Exercise material

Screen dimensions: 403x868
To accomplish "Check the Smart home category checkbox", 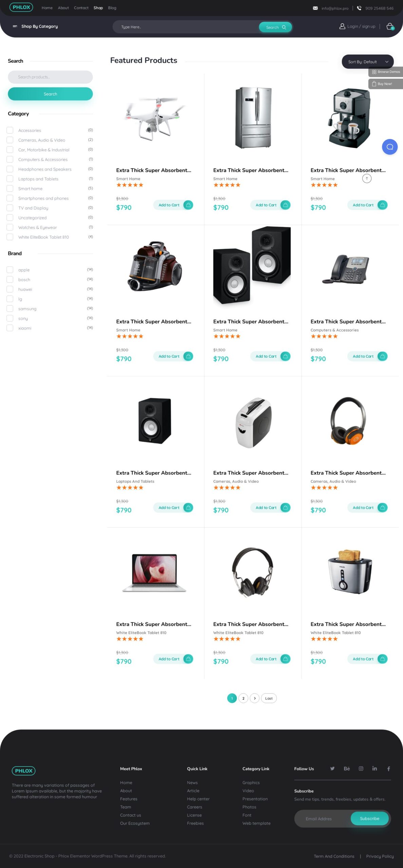I will [10, 189].
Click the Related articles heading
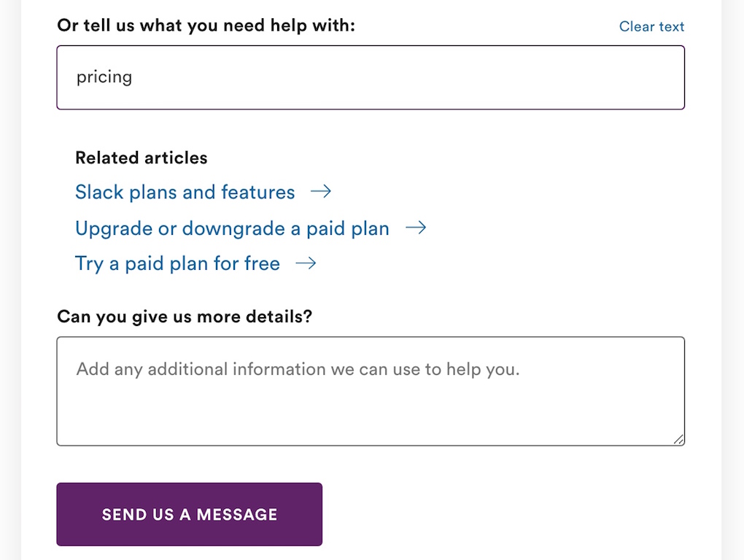This screenshot has width=744, height=560. click(x=142, y=158)
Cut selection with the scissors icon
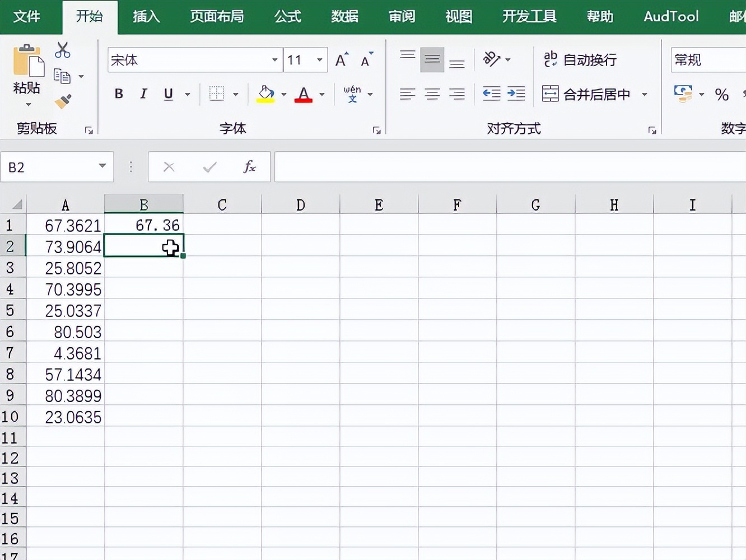Screen dimensions: 746x560 (63, 50)
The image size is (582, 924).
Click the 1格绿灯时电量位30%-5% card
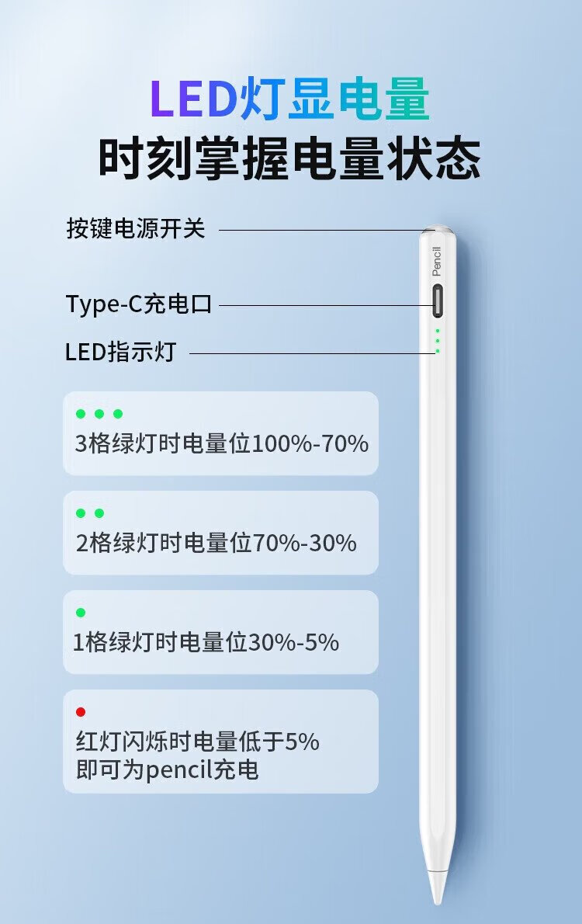(220, 632)
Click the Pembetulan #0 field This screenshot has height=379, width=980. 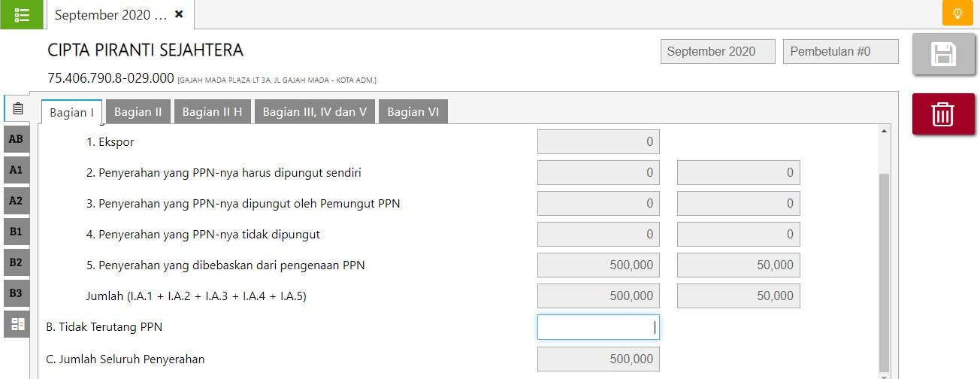tap(840, 52)
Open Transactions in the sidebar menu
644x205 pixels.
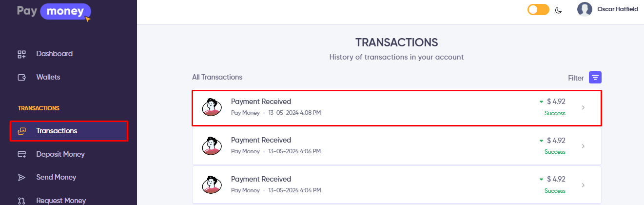pos(57,131)
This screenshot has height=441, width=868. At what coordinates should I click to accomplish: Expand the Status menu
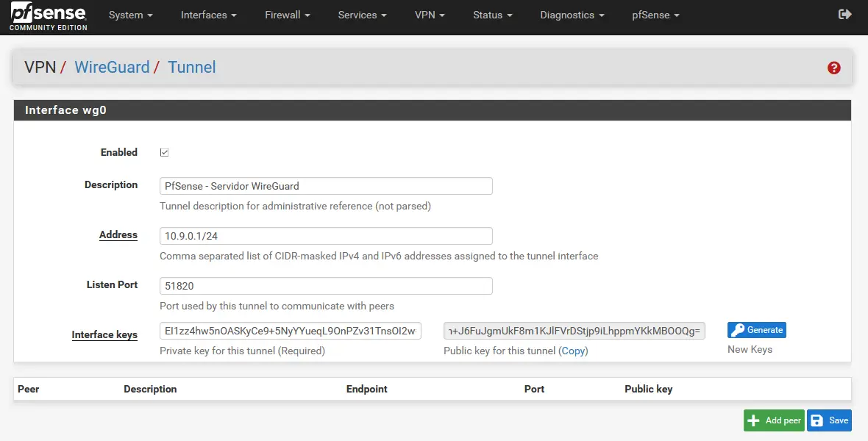[x=493, y=15]
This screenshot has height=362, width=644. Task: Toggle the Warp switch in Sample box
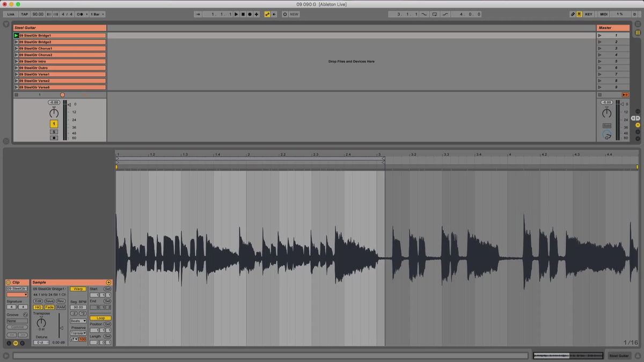pos(78,289)
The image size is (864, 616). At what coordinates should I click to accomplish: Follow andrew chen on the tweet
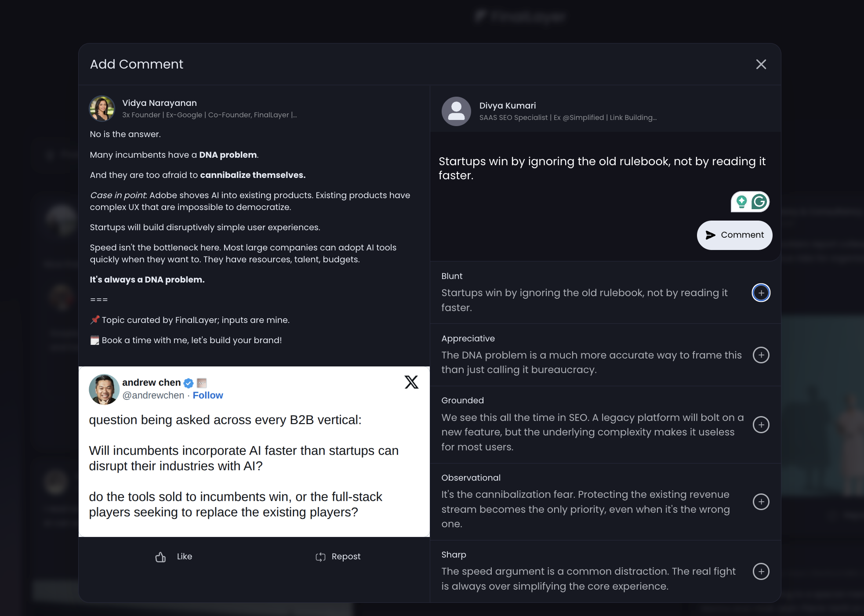coord(208,395)

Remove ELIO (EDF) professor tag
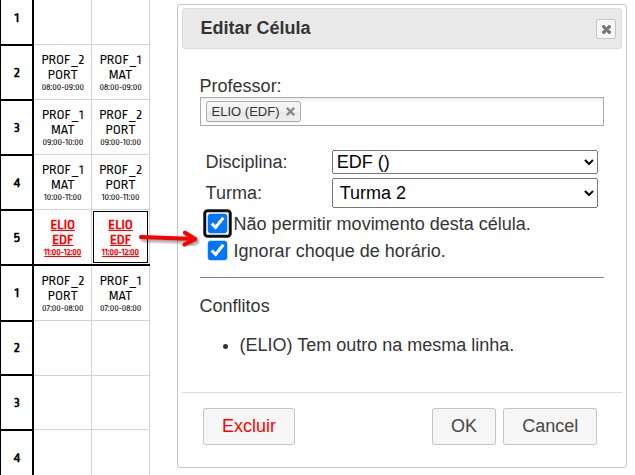tap(291, 112)

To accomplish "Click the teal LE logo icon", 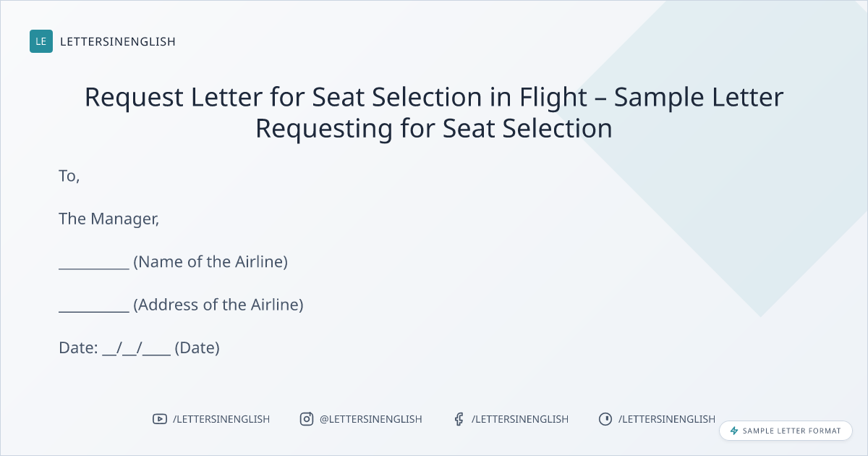I will (x=41, y=41).
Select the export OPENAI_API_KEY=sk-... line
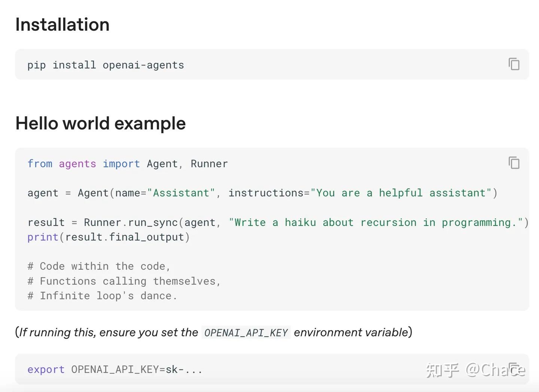The image size is (539, 392). 115,369
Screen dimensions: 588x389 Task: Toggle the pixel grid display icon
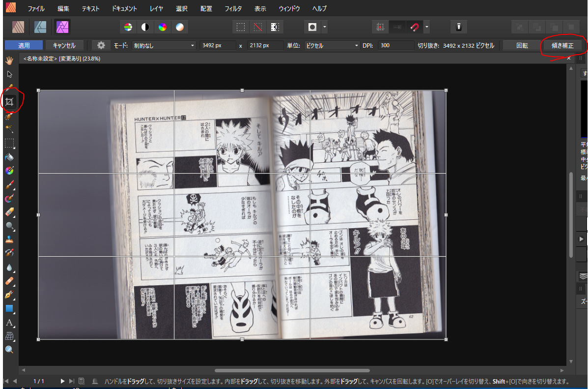tap(380, 27)
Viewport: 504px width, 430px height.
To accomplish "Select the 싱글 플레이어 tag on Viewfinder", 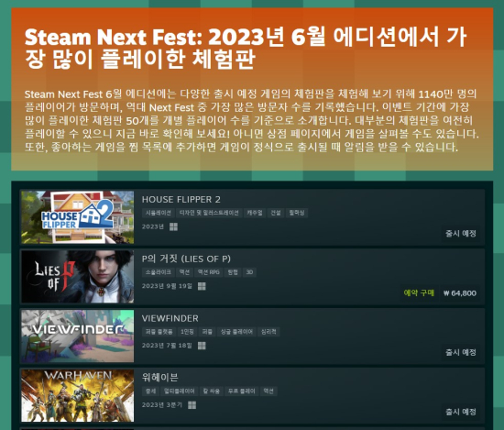I will point(236,332).
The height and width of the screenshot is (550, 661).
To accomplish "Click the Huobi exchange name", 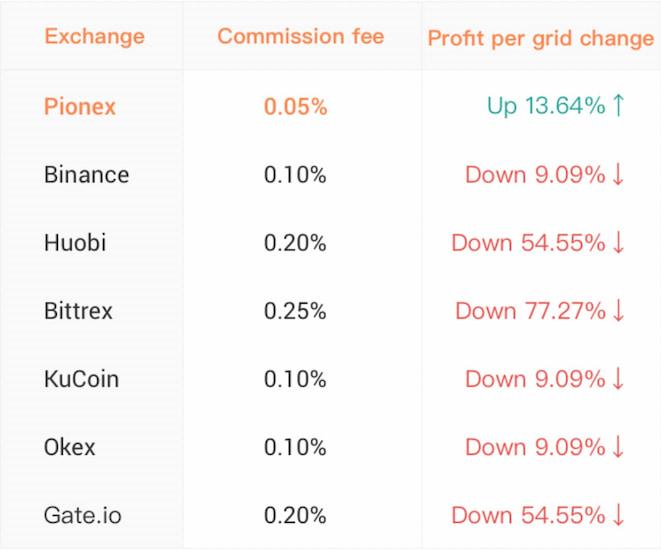I will tap(74, 243).
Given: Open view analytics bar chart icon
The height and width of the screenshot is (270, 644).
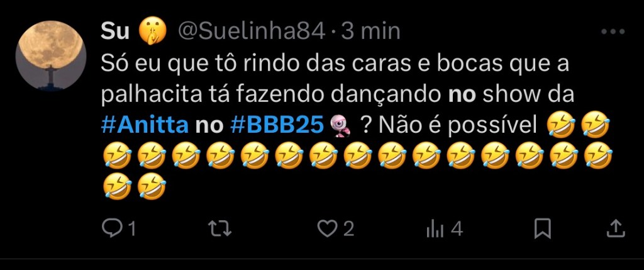Looking at the screenshot, I should point(435,229).
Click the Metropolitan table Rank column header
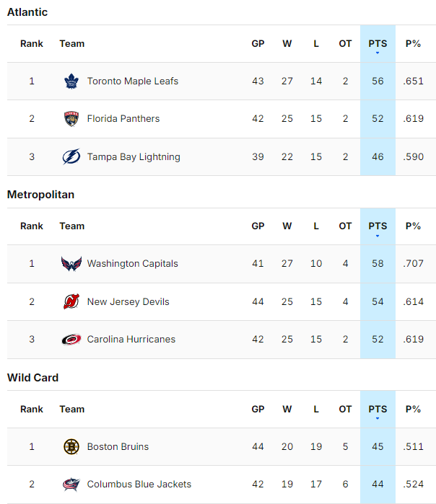This screenshot has height=504, width=436. pos(32,226)
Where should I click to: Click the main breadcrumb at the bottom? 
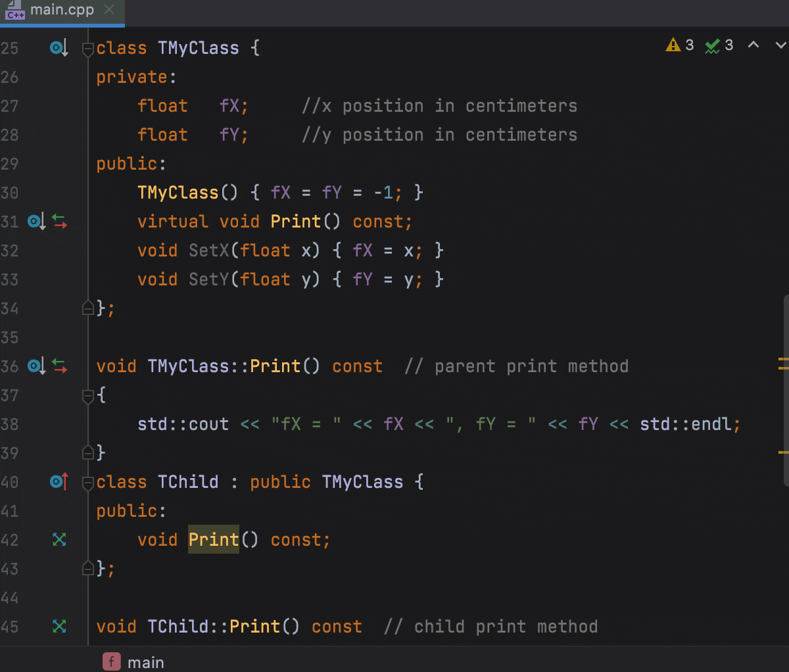146,661
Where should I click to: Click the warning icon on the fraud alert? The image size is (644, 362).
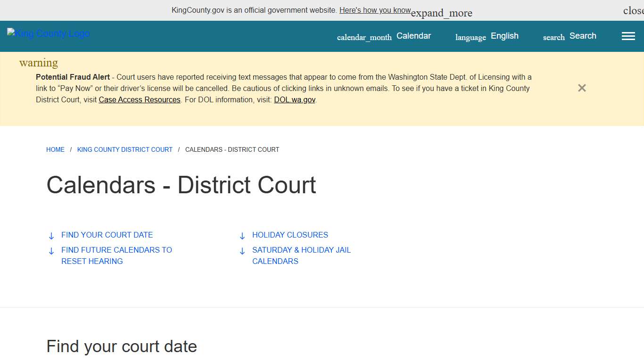(38, 62)
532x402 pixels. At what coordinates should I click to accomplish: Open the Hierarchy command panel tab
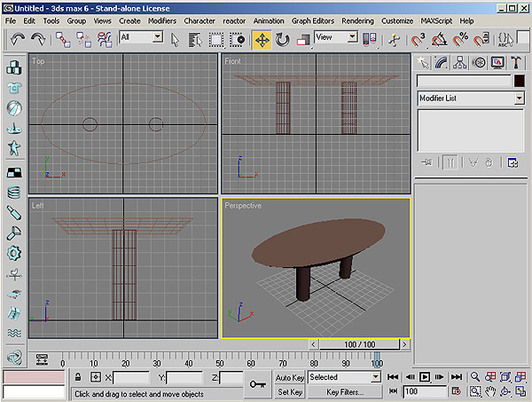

Prompt
Your task is to transcribe exactly the lines from the one containing "Where should I click to: Click the main" through the final line of the entries above, pictures excluded.

Exercise response
Where should I click to: Click the main breadcrumb at the bottom? 
146,661
Where should I click to: Click the warning icon on the fraud alert? The image size is (644, 362).
(38, 62)
532x402 pixels. At what coordinates should I click to accomplish: Open the Hierarchy command panel tab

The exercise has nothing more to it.